What lines below contain the string "will"? List them all.

Exercise materials ▸

* * * * * * *

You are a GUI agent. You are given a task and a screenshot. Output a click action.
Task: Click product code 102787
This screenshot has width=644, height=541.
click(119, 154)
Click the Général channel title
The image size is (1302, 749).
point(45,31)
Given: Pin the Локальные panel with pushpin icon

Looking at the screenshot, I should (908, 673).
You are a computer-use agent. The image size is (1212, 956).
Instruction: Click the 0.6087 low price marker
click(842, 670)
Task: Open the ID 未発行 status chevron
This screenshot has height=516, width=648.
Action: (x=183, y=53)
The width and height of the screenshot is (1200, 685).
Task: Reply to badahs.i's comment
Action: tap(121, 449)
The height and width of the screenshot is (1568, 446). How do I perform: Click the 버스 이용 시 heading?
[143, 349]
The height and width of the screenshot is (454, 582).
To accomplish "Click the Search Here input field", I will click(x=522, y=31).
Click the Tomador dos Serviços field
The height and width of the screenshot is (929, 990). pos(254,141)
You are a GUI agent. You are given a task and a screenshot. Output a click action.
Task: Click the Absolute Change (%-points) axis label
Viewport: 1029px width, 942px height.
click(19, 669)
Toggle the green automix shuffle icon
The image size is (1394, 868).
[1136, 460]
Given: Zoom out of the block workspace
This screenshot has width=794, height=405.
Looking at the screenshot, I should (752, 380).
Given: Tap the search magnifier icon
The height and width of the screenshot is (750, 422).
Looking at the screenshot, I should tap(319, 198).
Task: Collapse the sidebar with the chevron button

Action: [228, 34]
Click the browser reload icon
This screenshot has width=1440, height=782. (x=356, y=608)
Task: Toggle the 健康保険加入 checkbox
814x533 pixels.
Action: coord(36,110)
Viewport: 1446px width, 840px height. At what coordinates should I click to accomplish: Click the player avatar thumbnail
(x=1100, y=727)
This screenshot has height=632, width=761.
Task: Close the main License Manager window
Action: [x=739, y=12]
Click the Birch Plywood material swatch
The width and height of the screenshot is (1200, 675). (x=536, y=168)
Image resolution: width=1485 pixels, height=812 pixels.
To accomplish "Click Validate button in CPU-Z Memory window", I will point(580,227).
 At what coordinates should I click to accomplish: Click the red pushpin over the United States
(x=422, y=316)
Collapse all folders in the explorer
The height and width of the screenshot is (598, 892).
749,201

* * * * * * *

Expected answer ▸
To accomplish "Click the Search Here input field", I will click(x=522, y=31).
To accomplish "Click Validate button in CPU-Z Memory window", I will point(580,227).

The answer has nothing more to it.